"""

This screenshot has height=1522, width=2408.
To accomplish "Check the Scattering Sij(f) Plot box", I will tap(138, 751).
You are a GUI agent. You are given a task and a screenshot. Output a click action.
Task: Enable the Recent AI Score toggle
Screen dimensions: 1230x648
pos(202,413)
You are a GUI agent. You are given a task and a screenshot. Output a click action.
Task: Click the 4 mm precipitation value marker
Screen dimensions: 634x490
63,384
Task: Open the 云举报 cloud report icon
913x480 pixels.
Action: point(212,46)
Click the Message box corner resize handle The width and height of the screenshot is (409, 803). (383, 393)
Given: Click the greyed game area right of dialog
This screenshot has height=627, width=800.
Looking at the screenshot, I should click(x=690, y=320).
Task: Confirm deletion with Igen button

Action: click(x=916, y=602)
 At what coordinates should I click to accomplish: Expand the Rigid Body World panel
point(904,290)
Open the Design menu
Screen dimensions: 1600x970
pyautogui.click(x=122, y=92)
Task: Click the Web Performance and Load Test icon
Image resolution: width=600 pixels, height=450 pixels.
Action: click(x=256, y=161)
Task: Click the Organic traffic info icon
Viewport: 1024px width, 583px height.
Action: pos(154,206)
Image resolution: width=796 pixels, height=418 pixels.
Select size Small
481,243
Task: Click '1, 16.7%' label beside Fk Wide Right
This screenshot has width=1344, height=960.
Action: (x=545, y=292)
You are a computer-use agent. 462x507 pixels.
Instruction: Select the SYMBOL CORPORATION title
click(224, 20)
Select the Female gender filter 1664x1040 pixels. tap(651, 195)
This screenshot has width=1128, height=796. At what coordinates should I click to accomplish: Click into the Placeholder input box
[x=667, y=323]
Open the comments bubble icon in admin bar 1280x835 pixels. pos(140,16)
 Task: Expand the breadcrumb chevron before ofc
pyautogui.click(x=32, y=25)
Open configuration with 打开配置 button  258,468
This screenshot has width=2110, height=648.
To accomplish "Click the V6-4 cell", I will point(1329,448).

"""

Write out all of the data above word for word, line by line.

THE ANSWER:
This screenshot has height=1522, width=2408.
To accomplish "Check the Scattering Sij(f) Plot box", I will tap(138, 751).
You are a GUI agent. You are given a task and a screenshot. Output a click action.
Task: Enable the Recent AI Score toggle
Screen dimensions: 1230x648
pos(202,413)
You are a GUI agent. You are given a task and a screenshot. Output a click action.
Task: Click the 4 mm precipitation value marker
Screen dimensions: 634x490
63,384
Task: Open the 云举报 cloud report icon
913x480 pixels.
Action: point(212,46)
Click the Message box corner resize handle The width and height of the screenshot is (409, 803). (383, 393)
Given: Click the greyed game area right of dialog
This screenshot has height=627, width=800.
Looking at the screenshot, I should click(x=690, y=320).
Task: Confirm deletion with Igen button

Action: click(x=916, y=602)
 At what coordinates should I click to accomplish: Expand the Rigid Body World panel
point(904,290)
Open the Design menu
Screen dimensions: 1600x970
pyautogui.click(x=122, y=92)
Task: Click the Web Performance and Load Test icon
Image resolution: width=600 pixels, height=450 pixels.
Action: click(x=256, y=161)
Task: Click the Organic traffic info icon
Viewport: 1024px width, 583px height.
Action: pos(154,206)
Image resolution: width=796 pixels, height=418 pixels.
Select size Small
481,243
Task: Click '1, 16.7%' label beside Fk Wide Right
This screenshot has width=1344, height=960.
Action: (x=545, y=292)
You are a computer-use agent. 462x507 pixels.
Instruction: Select the SYMBOL CORPORATION title
click(224, 20)
Select the Female gender filter 1664x1040 pixels. tap(651, 195)
This screenshot has width=1128, height=796. At what coordinates should I click to accomplish: Click into the Placeholder input box
[x=667, y=323]
Open the comments bubble icon in admin bar 1280x835 pixels. pos(140,16)
 Task: Expand the breadcrumb chevron before ofc
pyautogui.click(x=32, y=25)
Open configuration with 打开配置 button  258,468
This screenshot has width=2110, height=648.
To accomplish "Click the V6-4 cell", I will point(1329,448).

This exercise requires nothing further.